## STATED PROBLEM
Lay out the entries below as a two-column CSV with the columns "request" and "location", one row per entry, and put each field in quotes with any line breaks replaced by spaces. Leave the pictures out.

>> BEGIN

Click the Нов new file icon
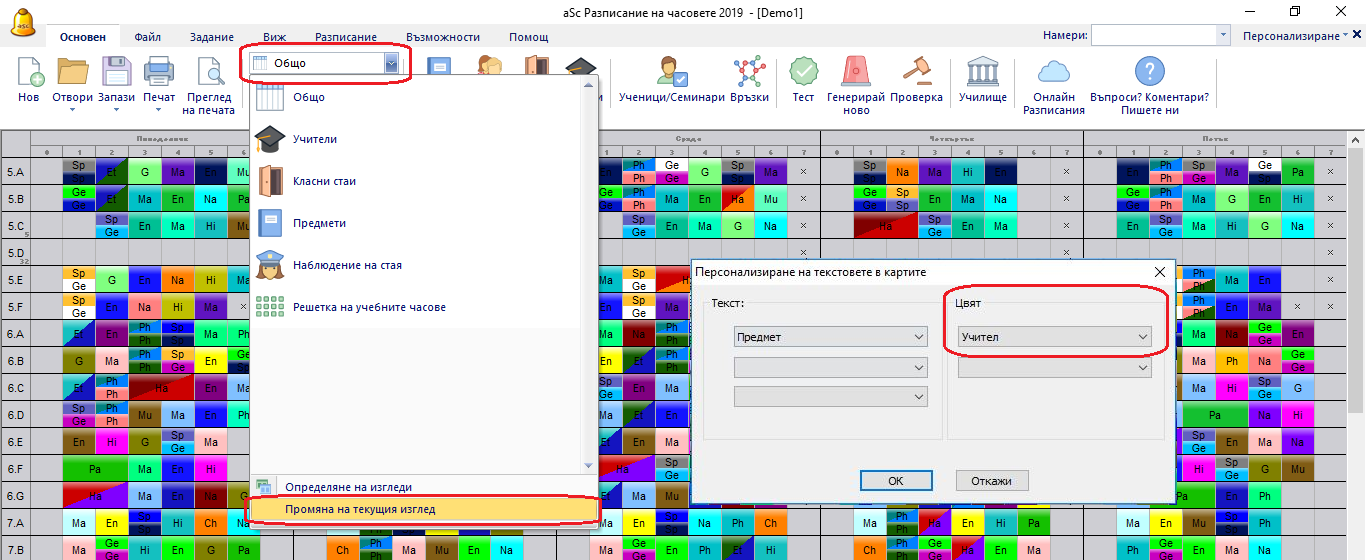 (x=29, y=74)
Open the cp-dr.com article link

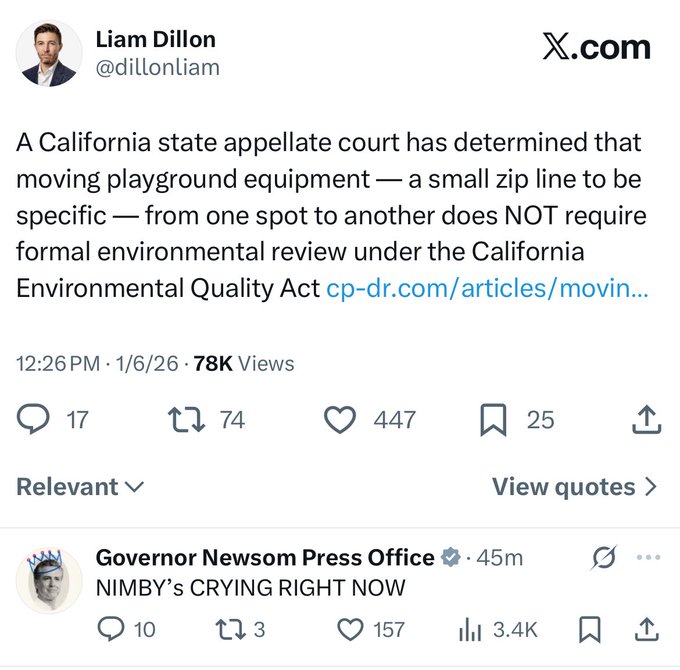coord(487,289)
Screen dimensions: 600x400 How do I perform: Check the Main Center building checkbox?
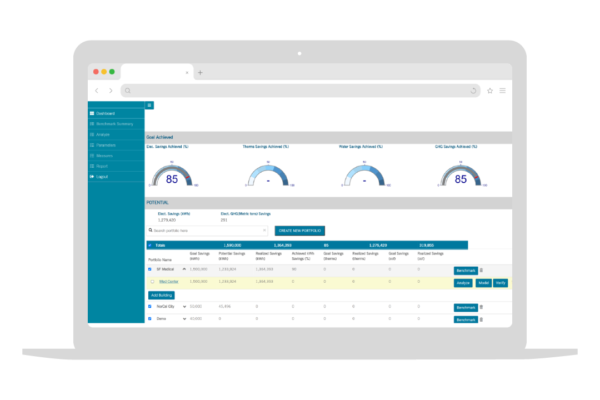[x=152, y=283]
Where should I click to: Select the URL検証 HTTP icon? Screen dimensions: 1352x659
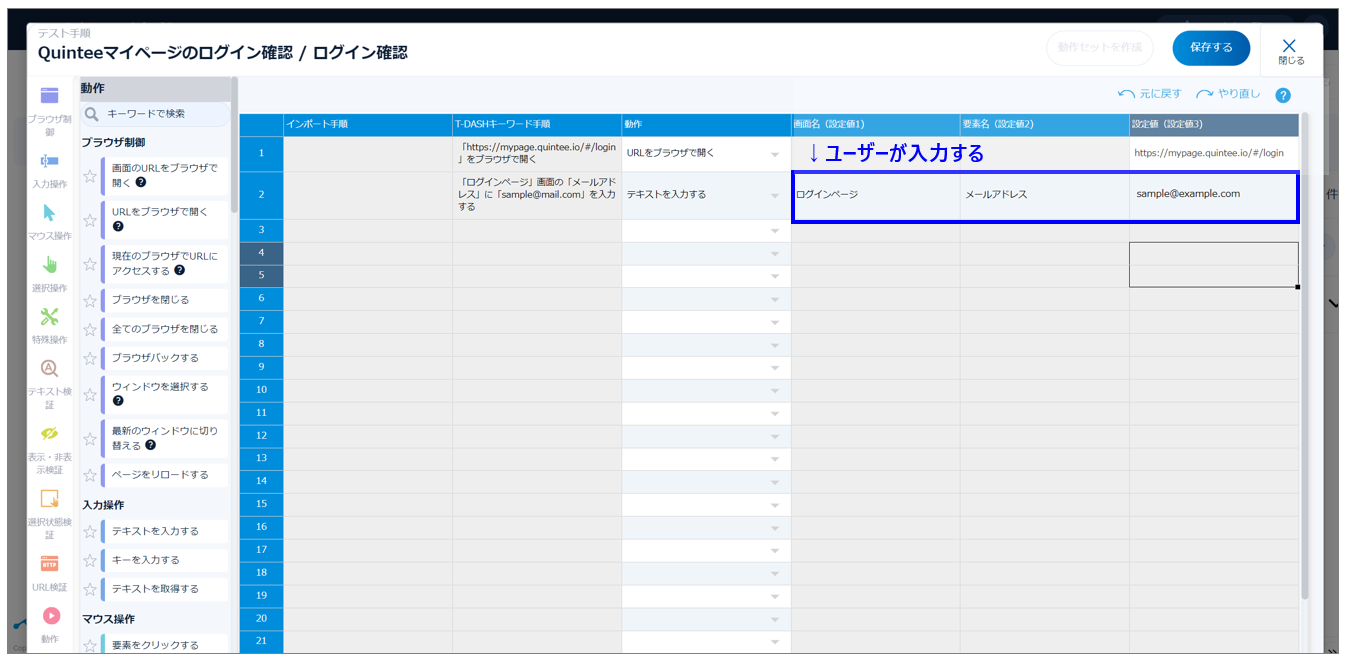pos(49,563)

>> END

## COMPLETE RESPONSE
request,location
"Click the Нов new file icon","(x=29, y=74)"
"Open the cp-dr.com article link","coord(487,289)"
"Screen dimensions: 600x400 How do I perform: Check the Main Center building checkbox?","[x=152, y=283]"
"Where should I click to: Select the URL検証 HTTP icon? Screen dimensions: 1352x659","pos(49,563)"